(begin)

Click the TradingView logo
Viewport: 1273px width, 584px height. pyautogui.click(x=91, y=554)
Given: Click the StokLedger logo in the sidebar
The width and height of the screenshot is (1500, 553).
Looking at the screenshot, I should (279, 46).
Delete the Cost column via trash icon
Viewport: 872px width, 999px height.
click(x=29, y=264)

(end)
(begin)

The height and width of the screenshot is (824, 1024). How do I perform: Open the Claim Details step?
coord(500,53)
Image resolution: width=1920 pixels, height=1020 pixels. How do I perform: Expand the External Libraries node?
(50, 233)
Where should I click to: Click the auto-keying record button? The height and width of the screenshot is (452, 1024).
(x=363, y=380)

(end)

▶ Given instruction:
Can you rewrite the entries from the line holding "Click the TradingView logo" through the line holding "click(x=29, y=264)", both included, with "sidebar" changed to "side panel" and everything else left the same?

▶ Output below:
Click the TradingView logo
Viewport: 1273px width, 584px height. pyautogui.click(x=91, y=554)
Given: Click the StokLedger logo in the side panel
The width and height of the screenshot is (1500, 553).
Looking at the screenshot, I should (279, 46).
Delete the Cost column via trash icon
Viewport: 872px width, 999px height.
click(x=29, y=264)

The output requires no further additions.